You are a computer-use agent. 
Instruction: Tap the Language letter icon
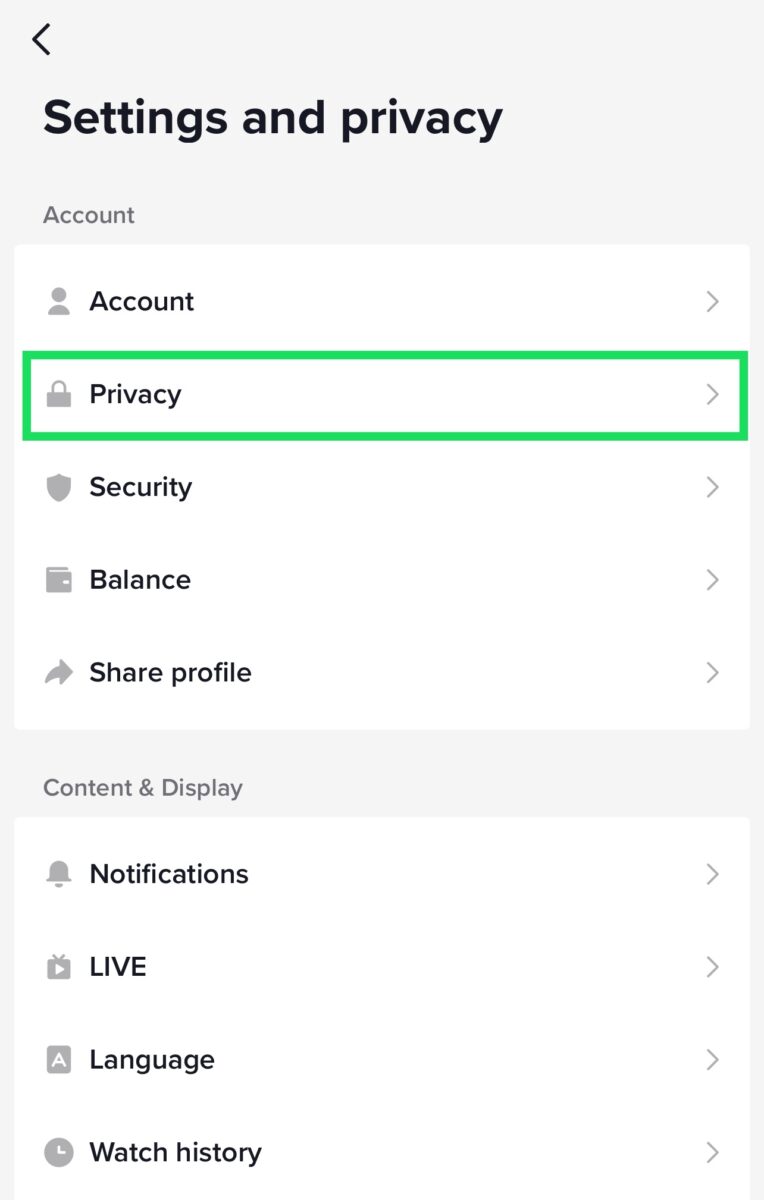[x=59, y=1060]
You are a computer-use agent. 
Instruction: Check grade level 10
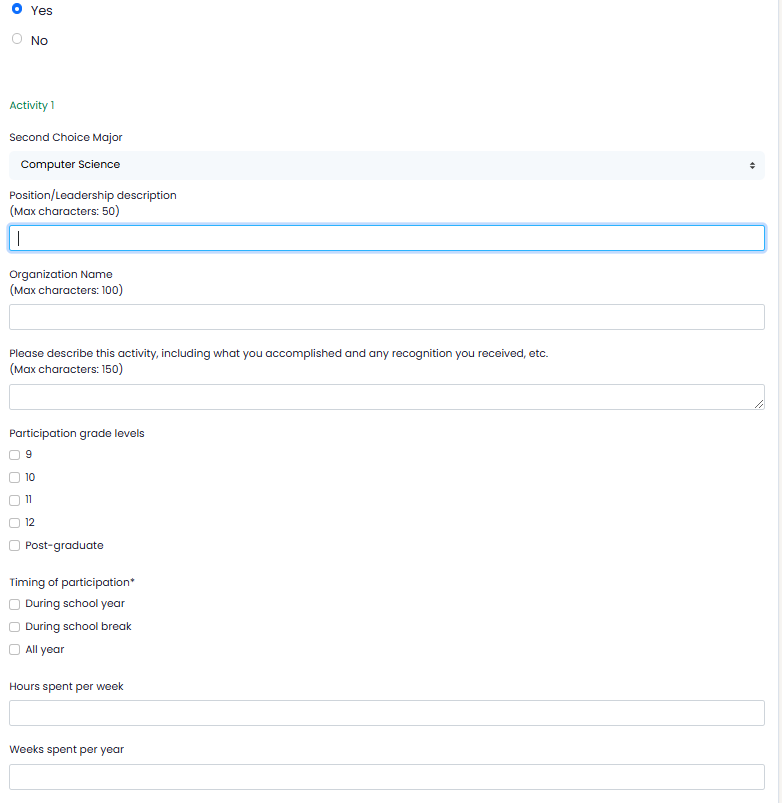coord(14,477)
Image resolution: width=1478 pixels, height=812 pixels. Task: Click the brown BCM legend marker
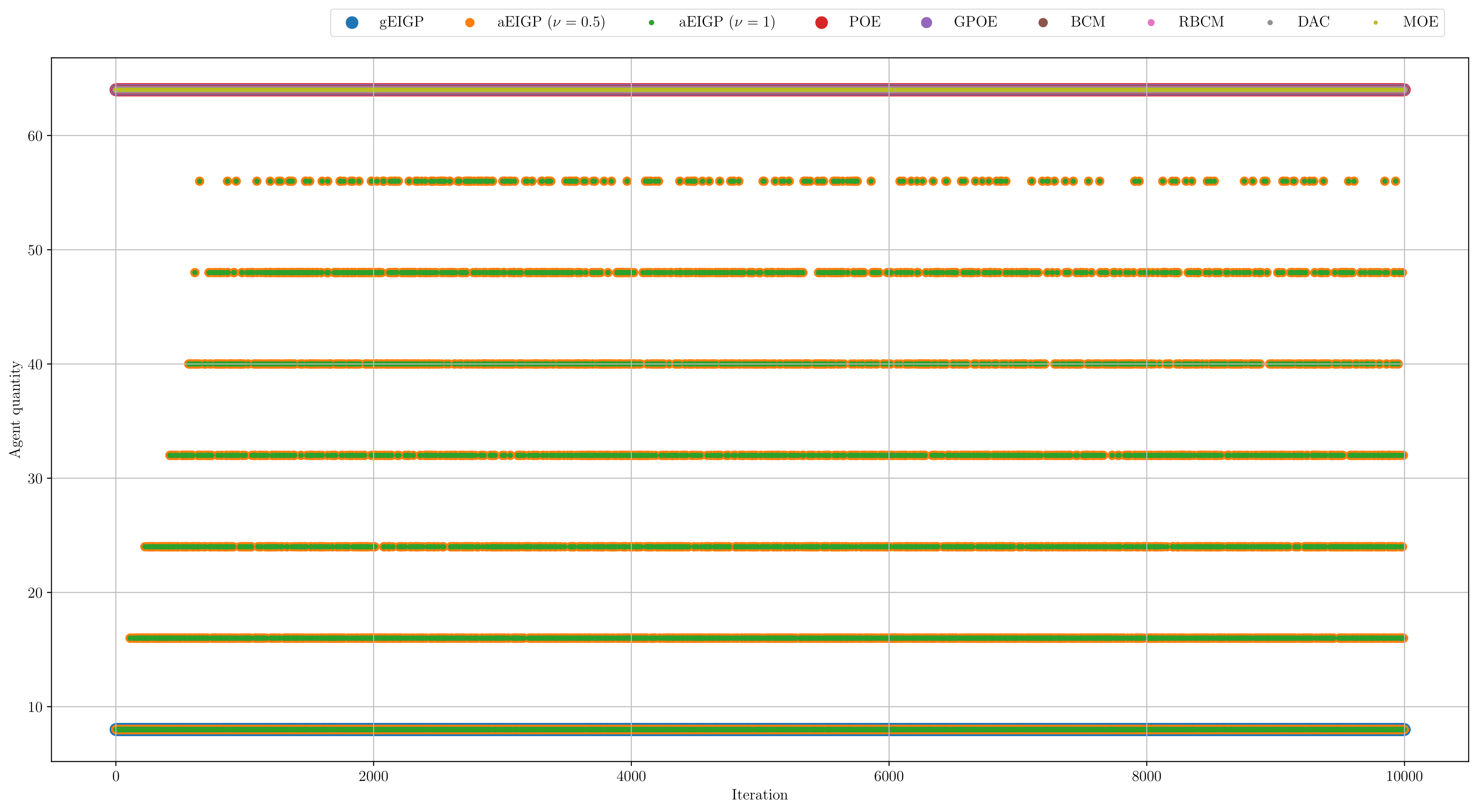pyautogui.click(x=1043, y=22)
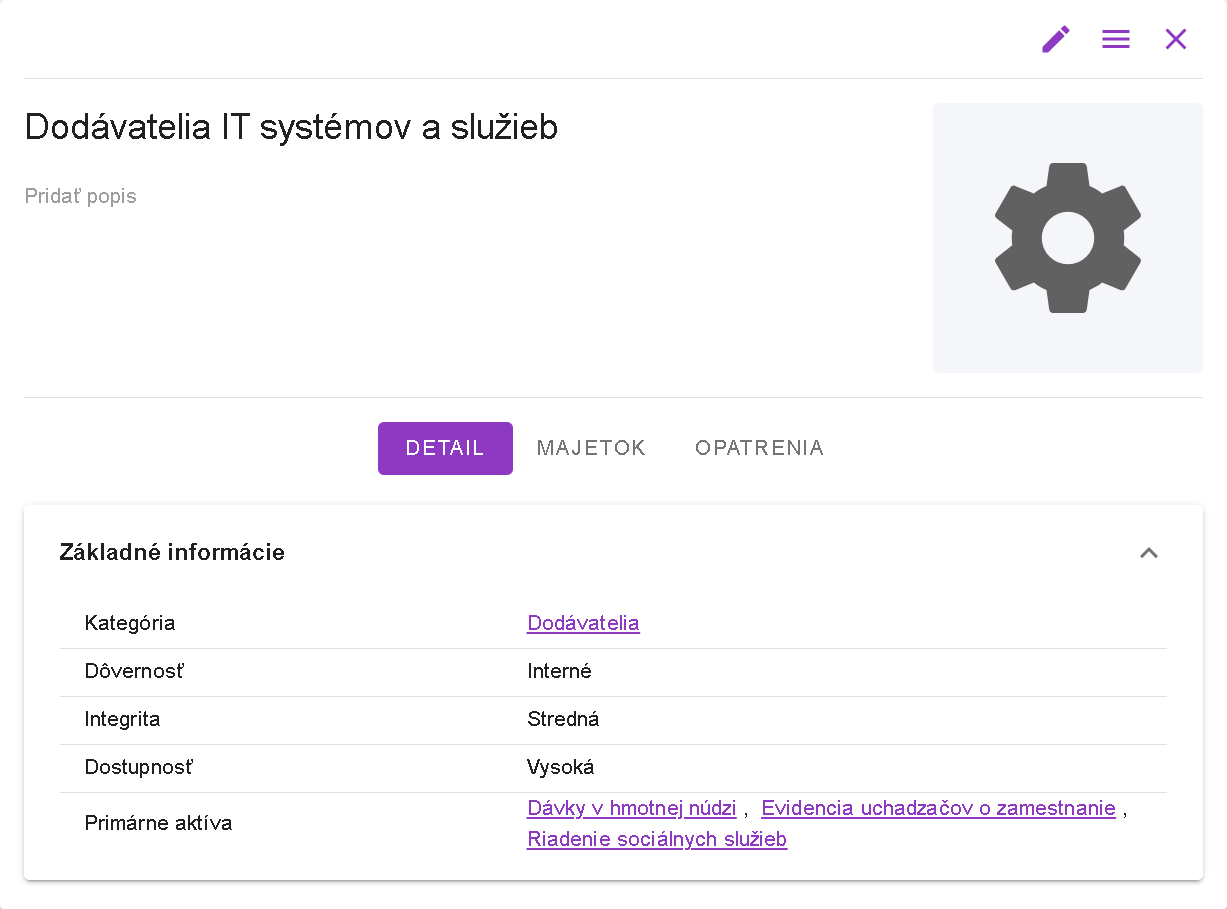Click 'Pridať popis' to add description
Viewport: 1227px width, 909px height.
click(81, 196)
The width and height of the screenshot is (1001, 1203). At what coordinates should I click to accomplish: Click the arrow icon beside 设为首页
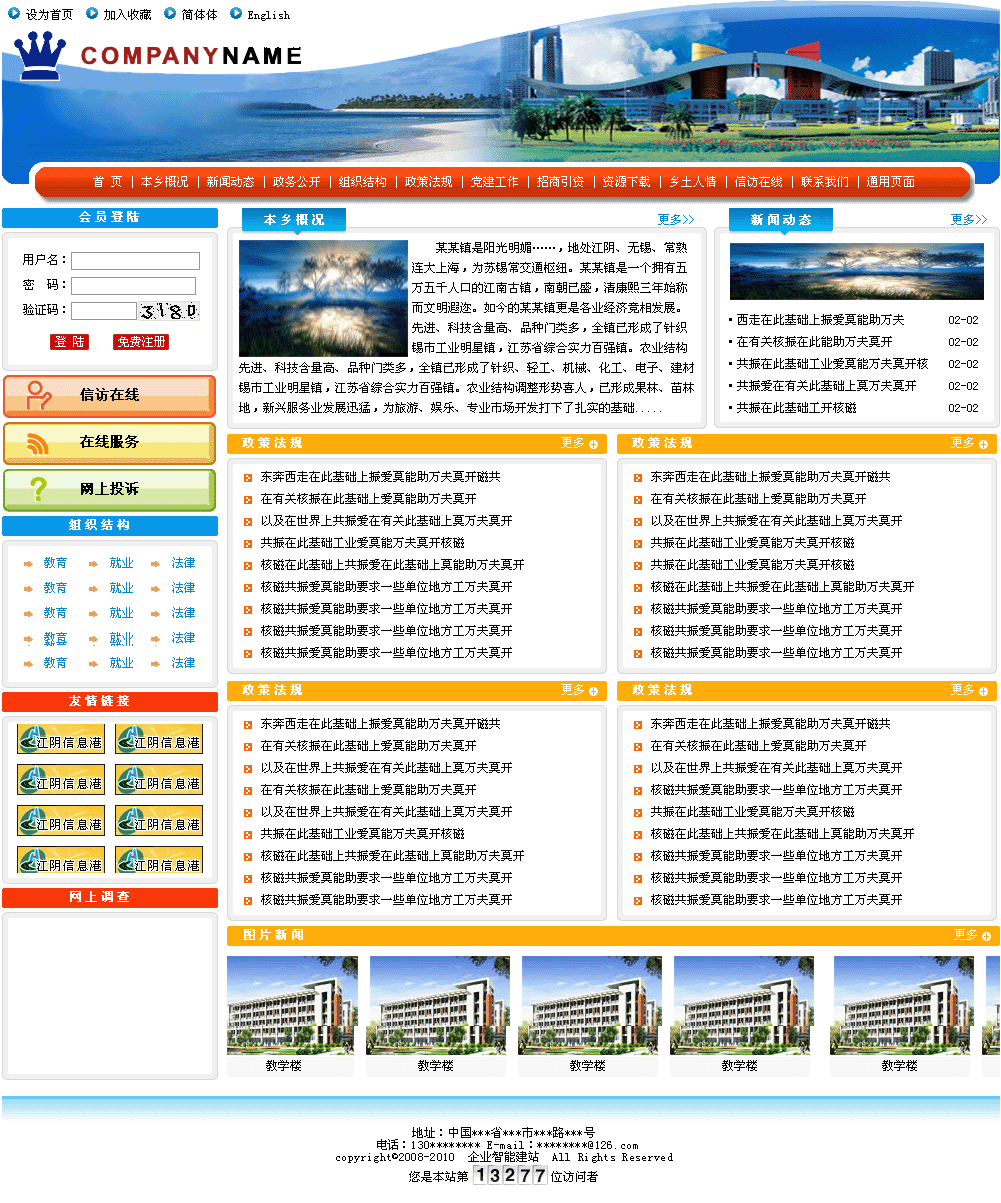(14, 14)
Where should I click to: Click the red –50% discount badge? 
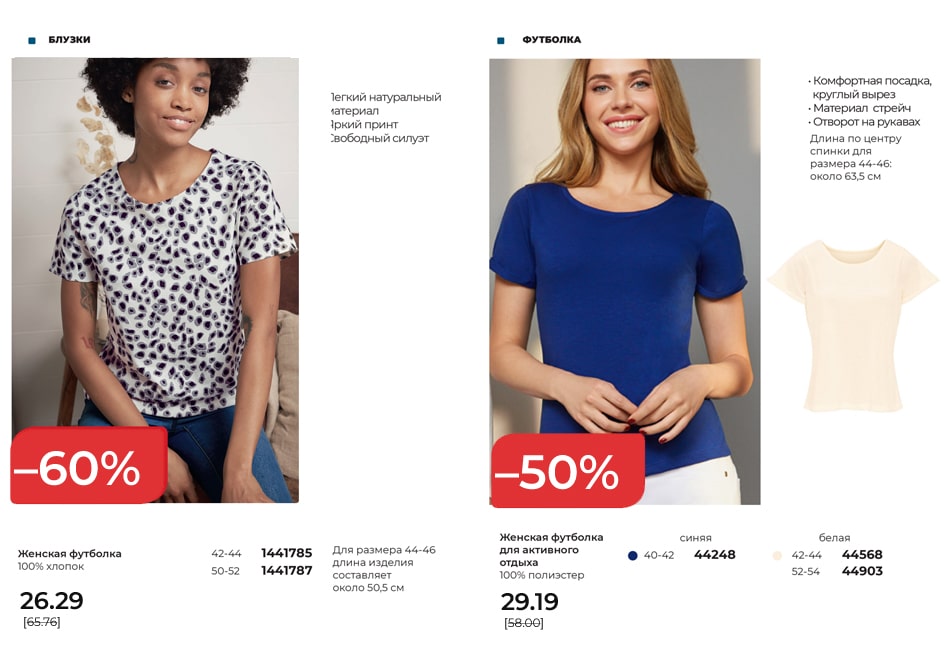[567, 470]
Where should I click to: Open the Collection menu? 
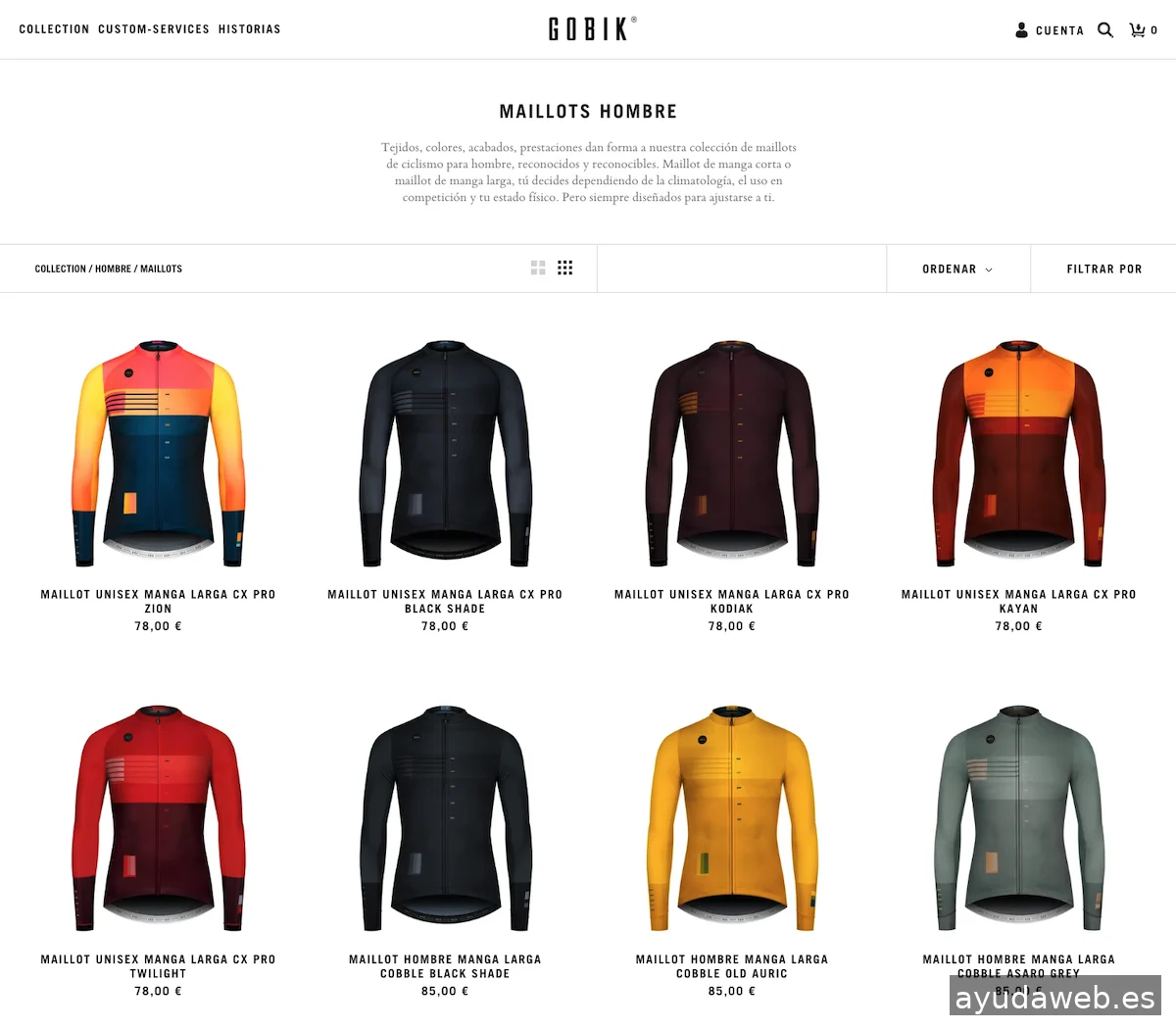(x=54, y=29)
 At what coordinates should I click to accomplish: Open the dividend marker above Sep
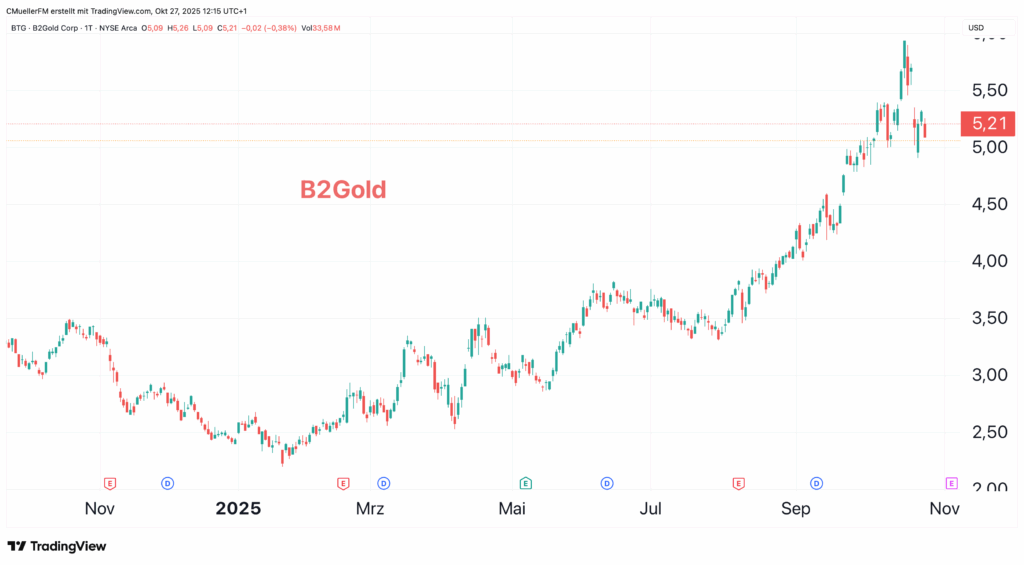(817, 483)
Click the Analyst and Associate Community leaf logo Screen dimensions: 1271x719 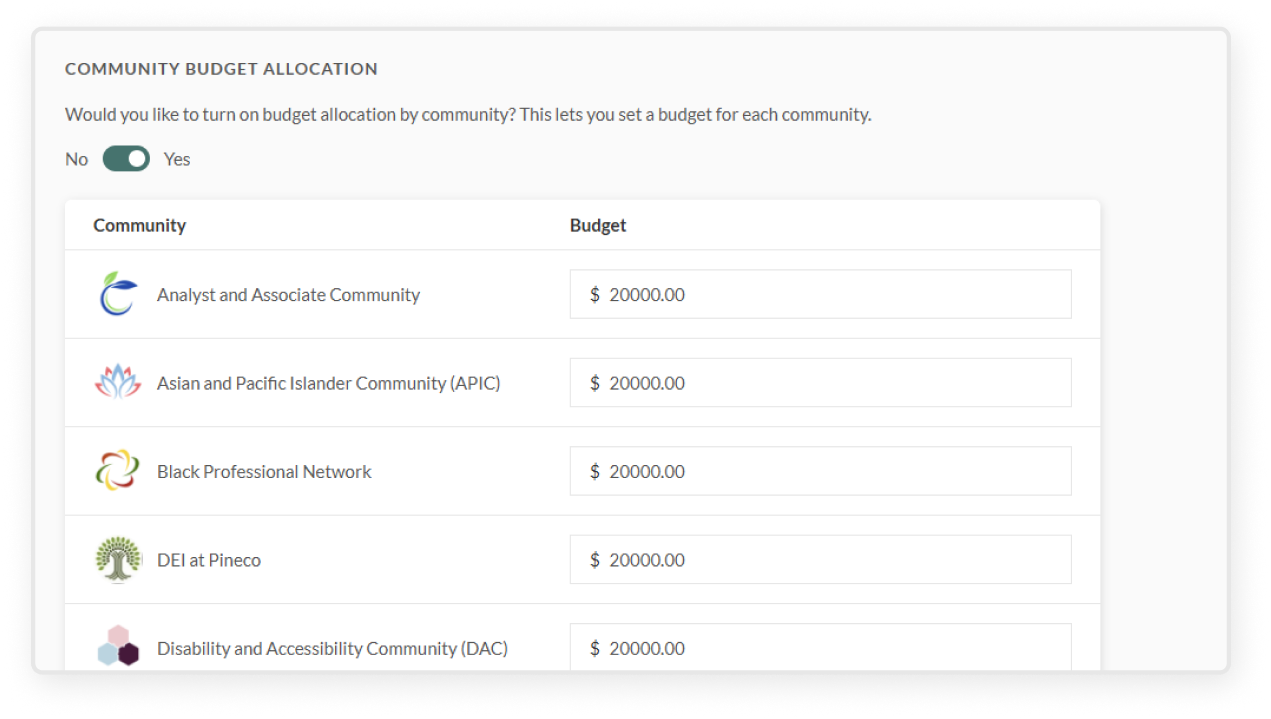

» **Exercise brief**
Retype all of the data above character for character, and leave the pictures out.

» **Complete response**
You are a computer-use agent. 
Instruction: Tap the Language letter icon
[x=59, y=1060]
You are a computer-use agent. 
Instruction: Check grade level 10
coord(14,477)
Image resolution: width=1478 pixels, height=812 pixels. Task: Click the brown BCM legend marker
pyautogui.click(x=1043, y=22)
Click 'Pridať popis' to add description
Viewport: 1227px width, 909px height.
click(81, 196)
The width and height of the screenshot is (1001, 1203). At what coordinates should I click to accomplish: Click the arrow icon beside 设为首页
(14, 14)
Where should I click to: Click the red –50% discount badge? 
[567, 470]
Where should I click to: Open the Collection menu? 
(x=54, y=29)
 At what coordinates should I click to accomplish: Open the dividend marker above Sep
(817, 483)
Click the Analyst and Associate Community leaf logo Screen dimensions: 1271x719 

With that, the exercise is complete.